Bipartisan budget plan gives more to schools
Oregon's education system would get a boost under a bipartisan budget proposal unveiled by two Southern Oregon legislators Tuesday.
Education would receive $5.7 billion under the Joint Ways and Means Committee budget, more than $100 million higher than Gov. John Kitzhaber suggested in January.
The latest budget plan is still more than $1 billion less than what schools say they need to maintain current service levels and won't prevent layoffs.
But Rep. Peter Buckley, an Ashland Democrat and co-chairman of the committee with Central Point Republican Rep. Dennis Richardson, said the extra $100 million would save the equivalent of more than 1,000 teachers.
"We've done our best to protect K-12," he said.
Buckley and Richardson share chairmanship of the powerful budget-writing committee with Sen. Richard Devlin, a Tualatin Democrat.
They wrestled with a $3.5 billion budget gap because revenues are projected to be less than the amount needed to maintain current service levels at government departments.
The legislators have come up with a hybrid $14.7 billion biennial budget that creates a $310 million ending fund balance for 2011-12. To create that balance, every state department except education would have to plan for revenues in 2012-13 equal to only 93 percent of what it received in 2011-12.
The ending balance might evaporate by next year if state revenue forecasts fall short. If revenue projections are on target, the ending balance could be used to fully fund other departments.
The co-chairmen recommend tapping into $100 million in savings from the Education Stability Fund along with $23 million from another education fund to boost spending on schools above Kitzhaber's proposal.

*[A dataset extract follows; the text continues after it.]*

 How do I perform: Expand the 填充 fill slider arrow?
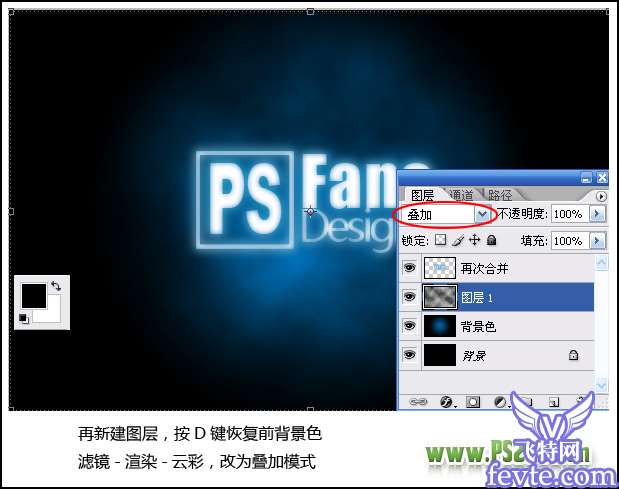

"We can't create more money," Richardson said. "So what we tried to do is give certainty and stability to the 197 school districts and the superintendents that have to come up with budgets."
In addition, the legislators have asked the Legislature to adopt the K-12 budget by mid-April to give schools time to prepare their own budgets, which might include shorter school years.
"K-12 is being favored in this budget," Richardson said. "There is no question about that."
Education groups said they're hoping for up to another $145 million that would put education spending at about 40 percent of total spending.
Richardson said he pushed for a budget that would account for the possibility that state revenue projections could be wrong. He noted that revenue projections haven't been on target for the past two years.
Richardson said the budget plan is a compromise that he thinks doesn't go far enough in anticipating further declines in the state economy.
"When you've got three co-chairs and each has drastically different viewpoints, then you've got to compromise," he said. "It's as much as we could agree to."
Richardson said the Legislature also should address larger concerns such as reforming education and making real changes to teachers' performance and merit pay.
In addition, he said schools should develop a more seamless process of preparing students to transfer from high school to colleges and universities.
"It's a mistake to define success in education by how much you spend on it," he said.
Buckley said the most difficult agreement to reach was on how much money to set aside for the ending fund balance.
He said he sees some positive signs that could indicate Oregon is pulling out of the recession, including slightly better projections of job growth. He said one possible red flag is oil prices, which could dampen recovery.
If the economy continues to improve, Buckley said the $310 million could be plugged back into the budget to help fund state agencies.
However, if revenues drop below $310 million, Buckley said the Legislature would have to look at more cuts to education in 2012.